When I think of the disunity and detachment of love that causes injustice in our communities, I remember in whose name I have been baptized in.

Did injustice baptize us? Where we baptized in the name of division? Where we baptized by the leaders of our countries? I wish to believe that they don’t. We are baptized in the name of the Holy trinity, and it alone has the power to bring us out of the waters of oppression and heartbreak.

The beauty of it all is that we were also baptized in front of our community in the name of Christ who calls us out of the waters and into the never-ending life journey of community.

When Harriet reached the North after escaping in a boat, she came out of those waters as a free woman and her journey for freedom to her community back home has just begun.

 Harriet’s unity to her children, brother, grandmother, and friends is what kept her going as she continued to fight for freedom in the north, because as we can see things where not perfect here either. It is easy to lose our vision and passion for something when we think we are alone. It is easy to not desire unity when there is no connection to those who we share our pews, those who sit next to us on our daily life. Injustice and oppression win when it achieves its goal to scatter and dehumanize that who was made to be one, whole, and dignified.

Harriet was the guiding voice that made me connect that what Paul saw in the danger and result of disunity was death and injustice. Yet- there can be new life and baptism of freedom happening at the same time, shedding death, and bringing life from the same wound of injustice. I am thankful for Harriet’s life, and I am thankful for the God she believed in and the power behind the cross.

The power of the cross is not in our hands, but what is in our hand’s beloved is the power behind the choice of whether we will come together and be one. The cross will not lose its power, and its power is not in the suffering that it represents but, in the desire, to stop putting more bodies in those conditions. When the pains of injustice kicks into our heart and minds, let us remember that the cross has not lost its power and neither does our capacity to come together with the power of love.

Paul asks us Has Christ been divided into factions. Other version says, “Has Christ been cut into little pieces”

I wish to believe that Christ’s Body was not broken to divide us, his body was broken to unite us as the body of Christ. A body with all its different parts that could never look exactly like the other but fit together to be a body of justice and love. We don’t take pieces of his body and scatter; we were created to come together with the bits and pieces of love to bring healing to our aching bodies.

Friends, in my short time at first church I have seen what it looks like to come together in unity. Last Sunday when we gathered as one to celebrated Martin Luther King Jr. life and celebrate with poems. The first of each month when we break bread together, when we share our altar with the children, when we celebrate the long-time members, baptisms, worship, moments of grief, moments of sickness, and more I could keep going. We have seen the sweetness and power behind our Sunday service, my prayer is for us to not forget that warmth throughout the week.

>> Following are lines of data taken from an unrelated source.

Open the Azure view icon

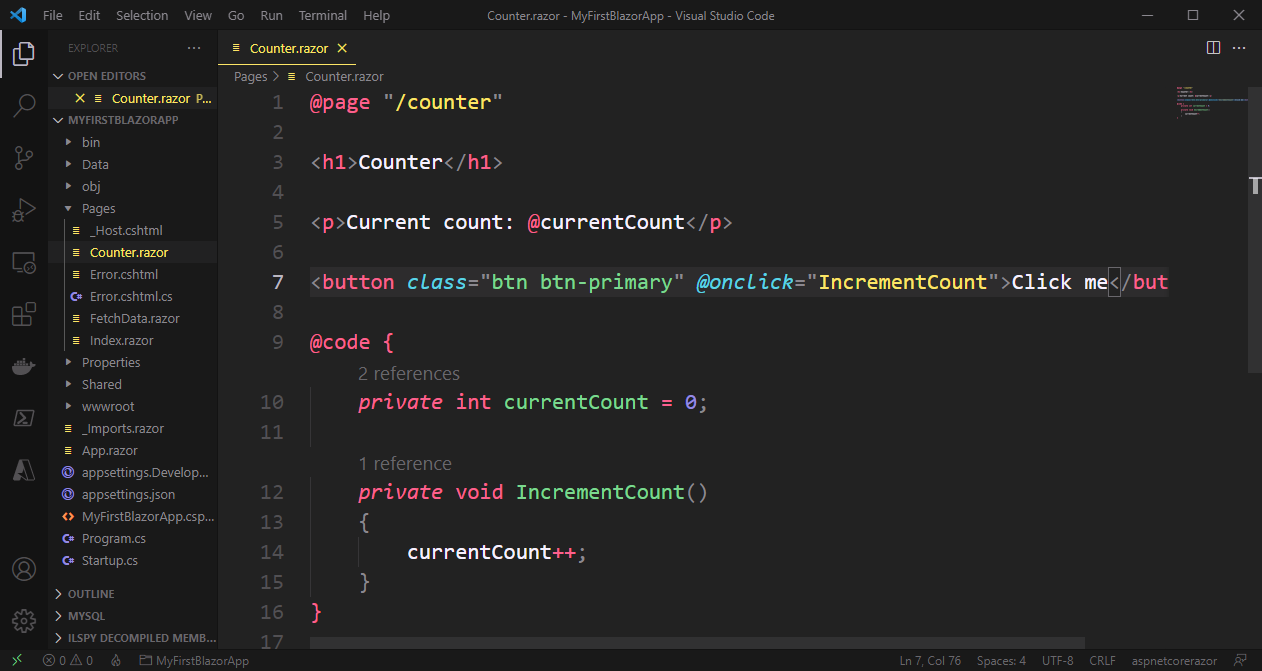pos(24,469)
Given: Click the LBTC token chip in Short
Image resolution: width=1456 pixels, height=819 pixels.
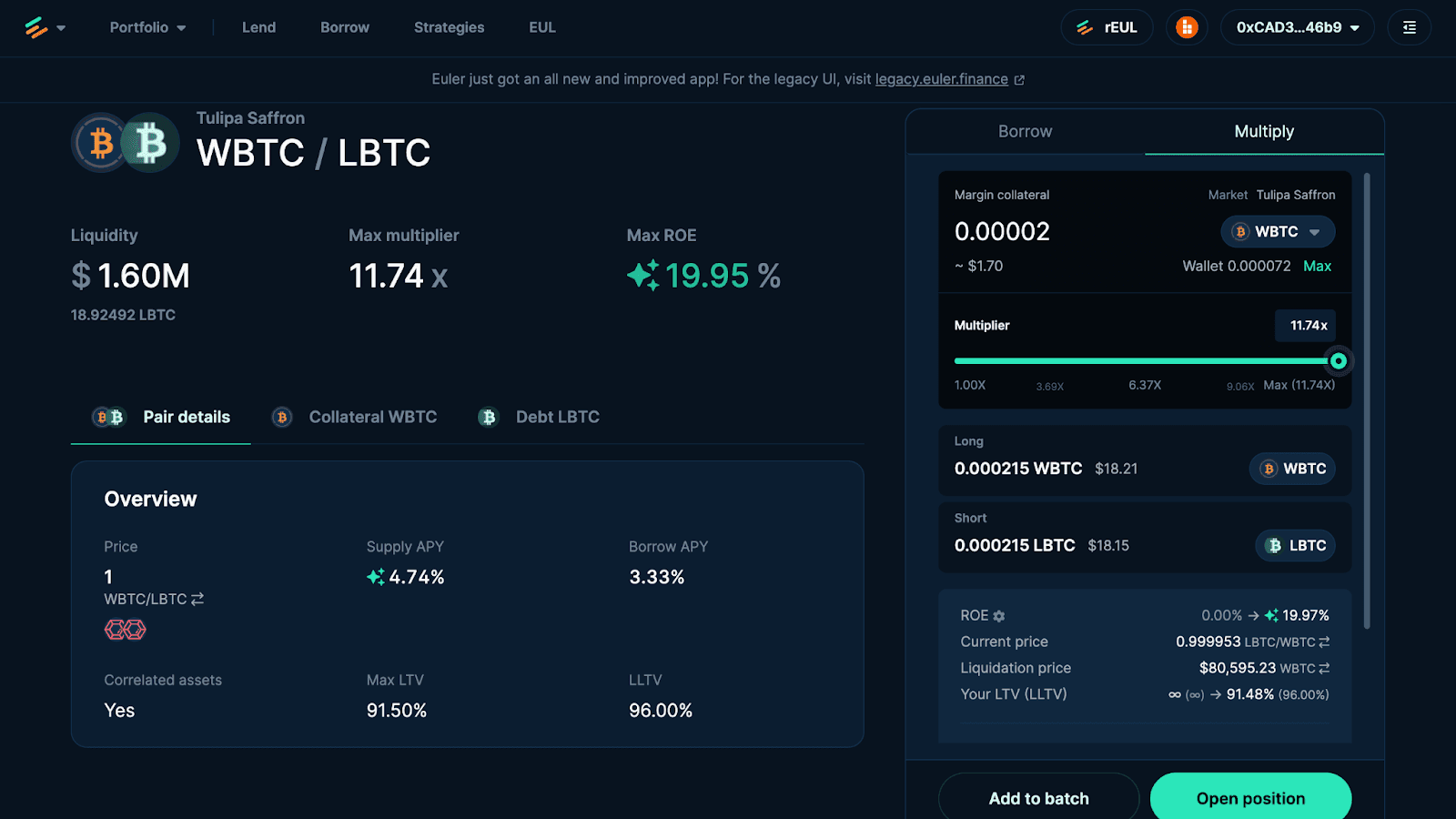Looking at the screenshot, I should point(1296,545).
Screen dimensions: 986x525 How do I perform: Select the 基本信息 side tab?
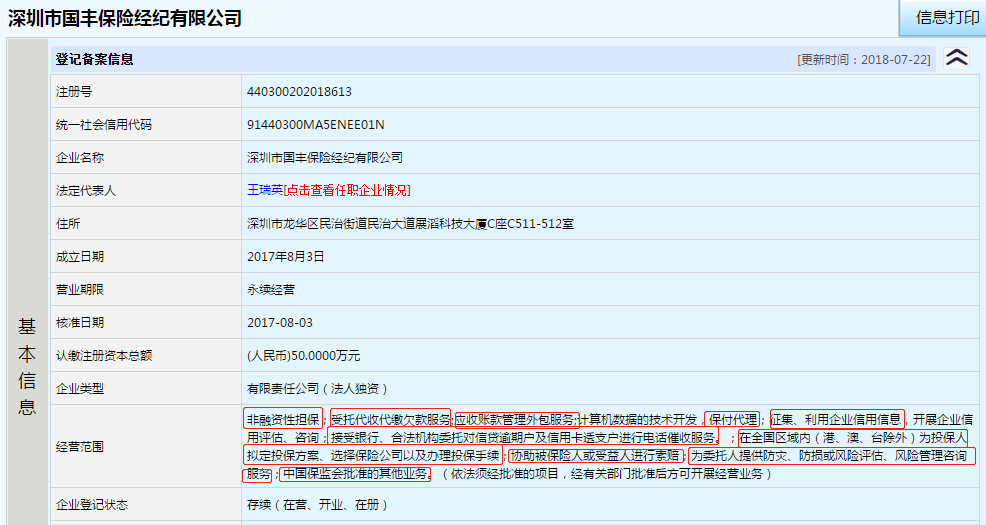pos(27,367)
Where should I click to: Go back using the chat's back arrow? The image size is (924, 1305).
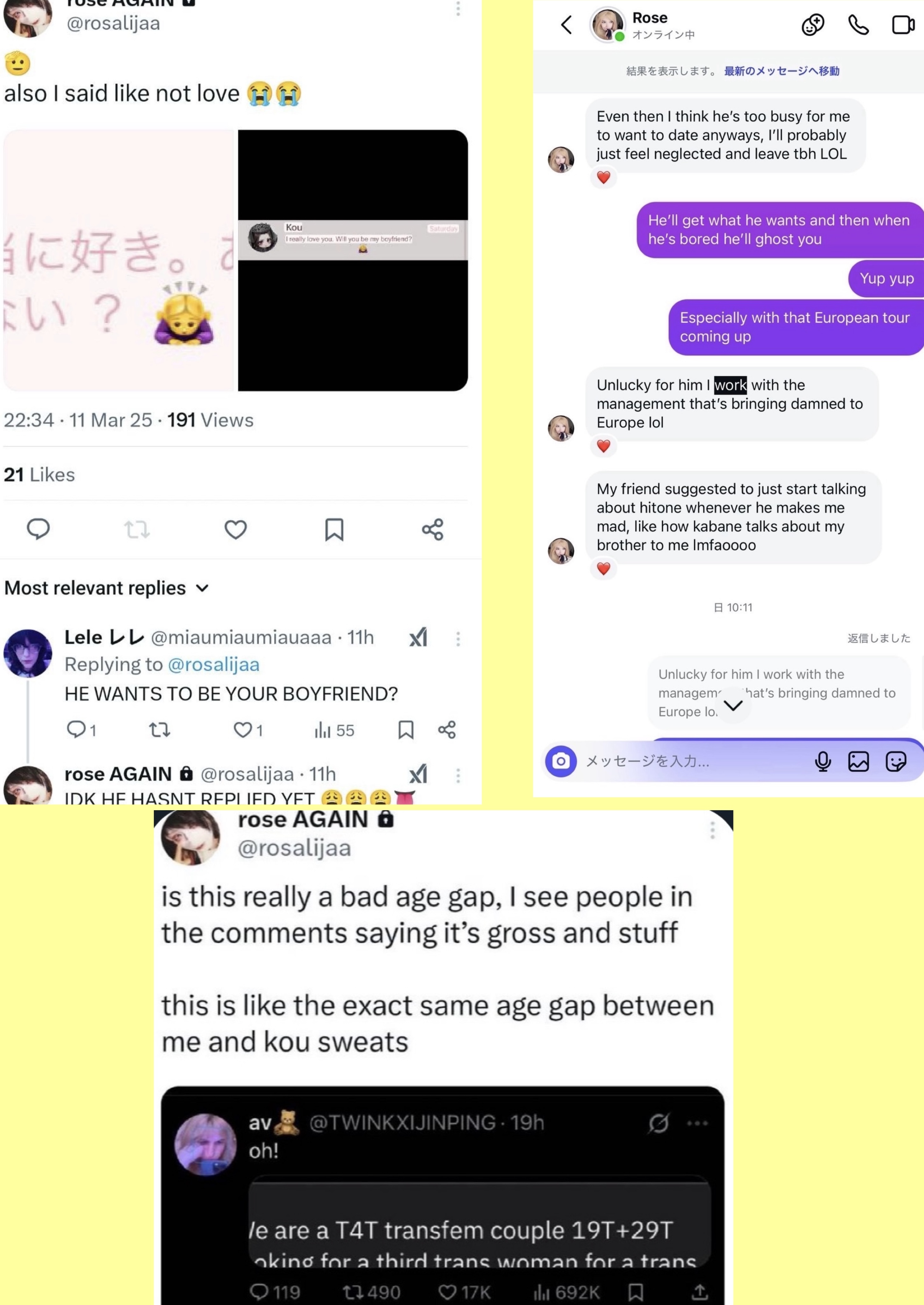tap(566, 25)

When we feel that we have been scattered and hiding our gifts and become fearful to give and receive love, let us be reminded of the faces gathered here today, because there is still so much to be done, so much to be healed in our community, harm that was caused by ancestors who believed that they were baptized in the name of oppression and so they did. It is time for our generations to come together and remember truly who do we follow?

More importantly, do we want to be united?

Finally, my dear friends, just as we think that our journey behind unity and accountability in has come to an end or reached its peak, or that we have reached the full definition of love, healing, and justice.

Let prayer in unity be like the never-ending ocean waves that carry our bodies to the shores of where it all began. So- we gather again, not to be in a perfect community where there are no struggles, but despite of——we gather.